Uitspraak
RECHTBANK DEN HAAG
uitspraak van de enkelvoudige kamer in de zaak tussen
[Naam], verzoeker,
de staatssecretaris van Justitie en Veiligheid, verweerder.
Procesverloop
Overwegingen
Beslissing
www.rechtspraak.nl.
Rechtbank Den Haag
In deze zaak heeft verzoeker beroep ingesteld tegen het niet tijdig beslissen op zijn asielaanvraag, ingediend op 19 november 2021. De staatssecretaris van Justitie en Veiligheid, als verweerder, heeft op 13 oktober 2022 alsnog op de asielaanvraag beslist en verzoeker een asielvergunning verleend. Na deze beslissing heeft verzoeker zijn beroep ingetrokken en verzocht om vergoeding van de proceskosten. De rechtbank heeft op basis van artikel 8:54, eerste lid, van de Algemene wet bestuursrecht (Awb) uitspraak gedaan zonder zitting.
De rechtbank overweegt dat de veroordeling van een partij in de proceskosten is geregeld in de artikelen 8:75 en 8:75a van de Awb. Aangezien verweerder de asielaanvraag van verzoeker hangende het beroep tegen het niet tijdig beslissen heeft ingewilligd, is verweerder geheel aan het beroep van verzoeker tegemoetgekomen. Het verzoek om proceskostenvergoeding wordt dan ook als kennelijk gegrond toegewezen.

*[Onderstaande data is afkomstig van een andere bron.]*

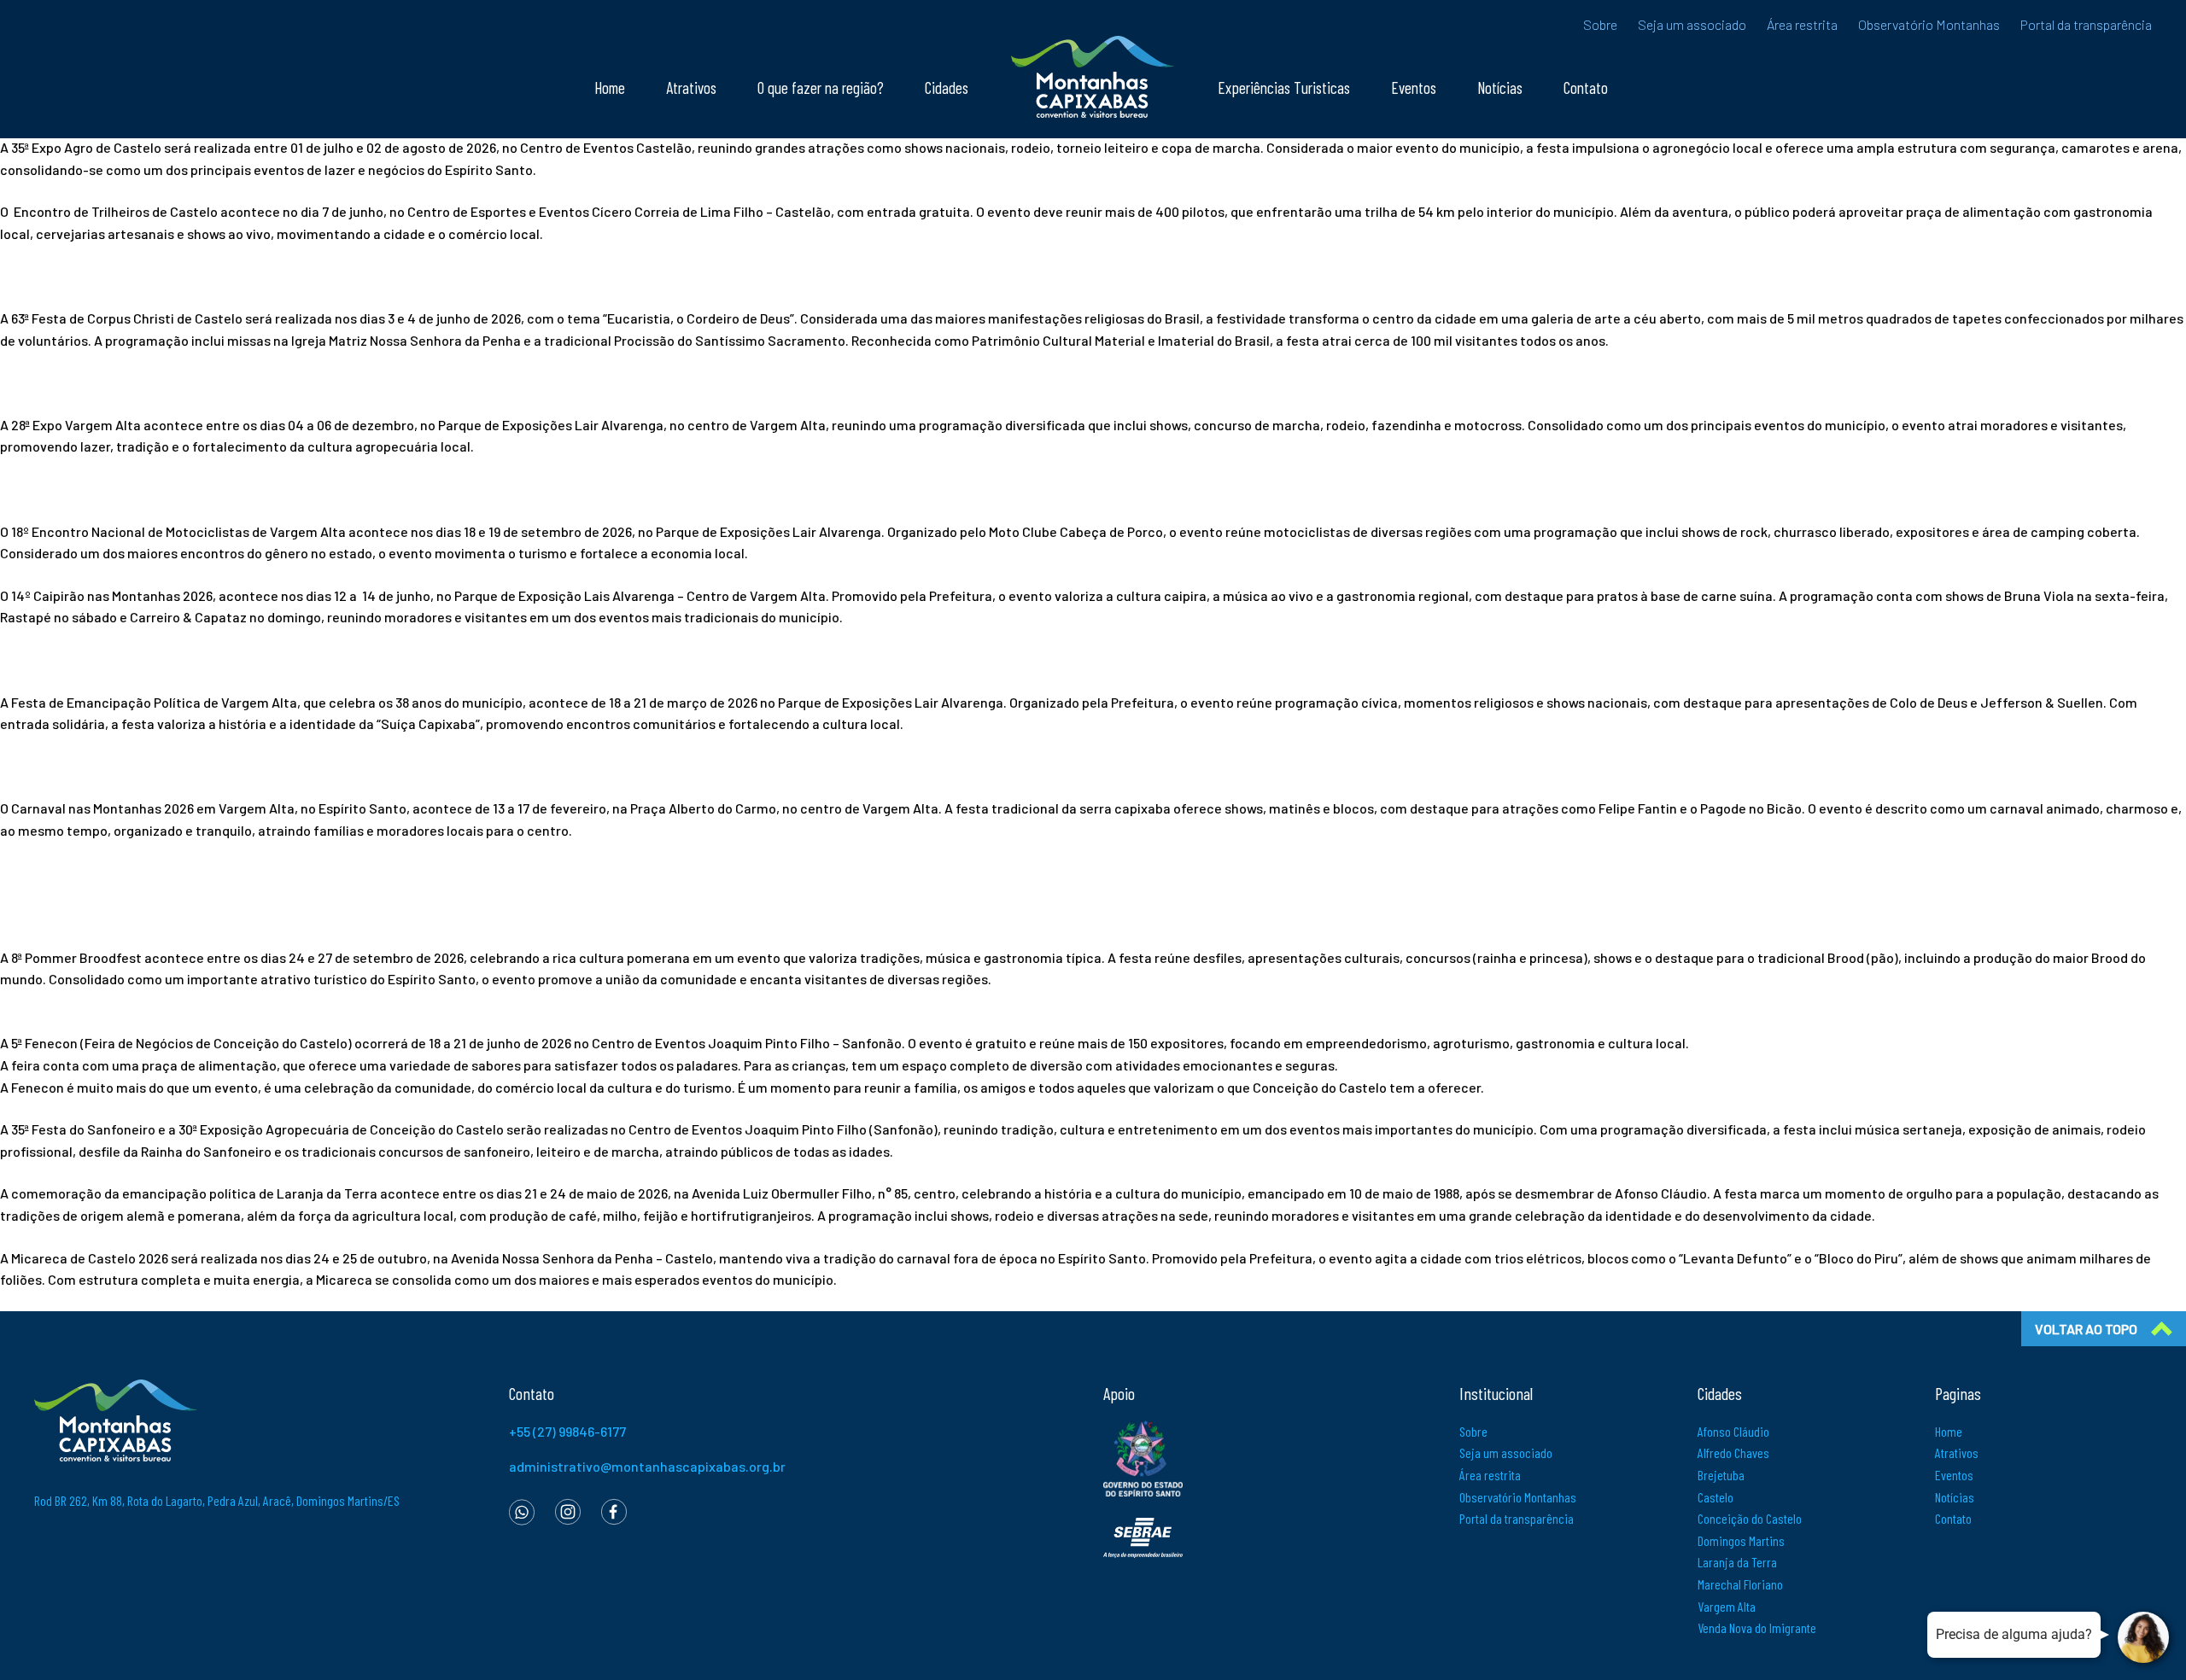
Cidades (946, 87)
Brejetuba (1721, 1475)
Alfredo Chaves (1733, 1452)
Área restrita (1802, 24)
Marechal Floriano (1740, 1584)
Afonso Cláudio (1733, 1431)
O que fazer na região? (820, 87)
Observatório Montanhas (1929, 24)
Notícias (1500, 87)
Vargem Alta (1727, 1606)
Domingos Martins (1741, 1540)
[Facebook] (614, 1510)
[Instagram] (568, 1510)
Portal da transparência (2086, 24)
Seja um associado (1692, 24)
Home (609, 87)
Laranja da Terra (1737, 1562)
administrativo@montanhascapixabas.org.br (647, 1466)
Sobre (1600, 24)
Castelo (1715, 1497)
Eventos (1413, 87)
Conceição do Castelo (1750, 1518)
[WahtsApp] (522, 1510)
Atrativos (691, 87)
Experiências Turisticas (1284, 87)
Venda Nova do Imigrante (1757, 1627)
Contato (1586, 87)
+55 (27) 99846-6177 (567, 1431)
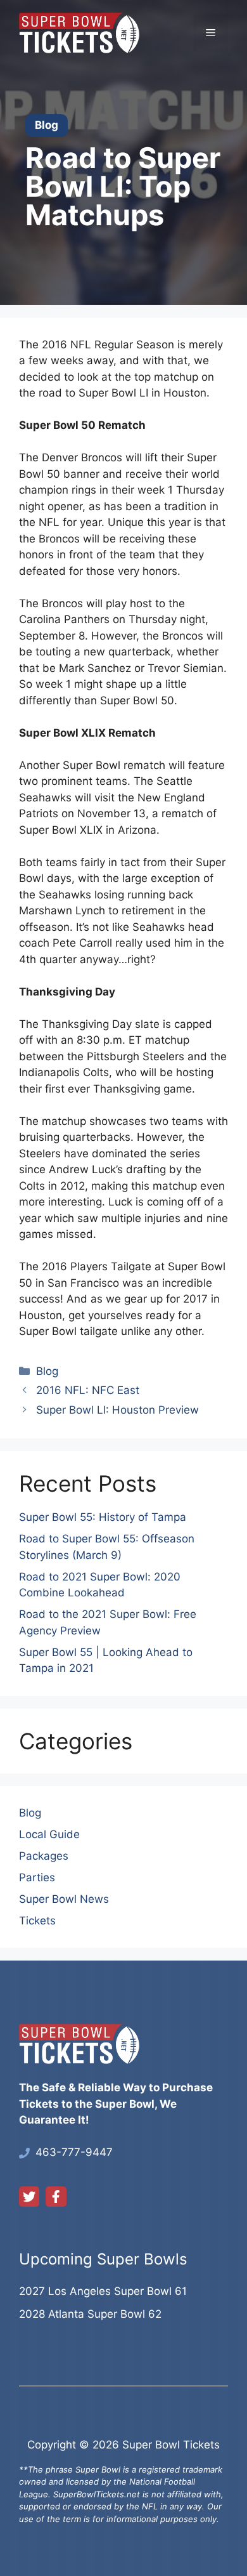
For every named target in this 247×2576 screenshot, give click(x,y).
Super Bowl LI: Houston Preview (117, 1409)
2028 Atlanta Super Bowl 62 (90, 2314)
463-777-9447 (74, 2152)
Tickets (37, 1920)
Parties (37, 1877)
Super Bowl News (64, 1899)
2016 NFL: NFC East (87, 1390)
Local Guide (49, 1834)
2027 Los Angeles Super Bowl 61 (103, 2291)
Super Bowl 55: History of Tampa (102, 1517)
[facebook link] (56, 2196)
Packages (43, 1856)
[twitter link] (29, 2196)
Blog (47, 1371)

De rechtbank heeft verweerder veroordeeld in de door verzoeker gemaakte proceskosten, vastgesteld op € 418,50. Dit bedrag is berekend op basis van het Besluit proceskosten bestuursrecht, waarbij een punt voor het indienen van het beroepschrift is gewaardeerd op € 837,- en vermenigvuldigd met een wegingsfactor van 0,5, omdat het beroep alleen betrekking had op het niet tijdig nemen van een besluit. De uitspraak is gedaan door rechter J.F.I. Sinack, in aanwezigheid van griffier R. Ben Sellam, en is openbaar gemaakt door middel van een geanonimiseerde publicatie.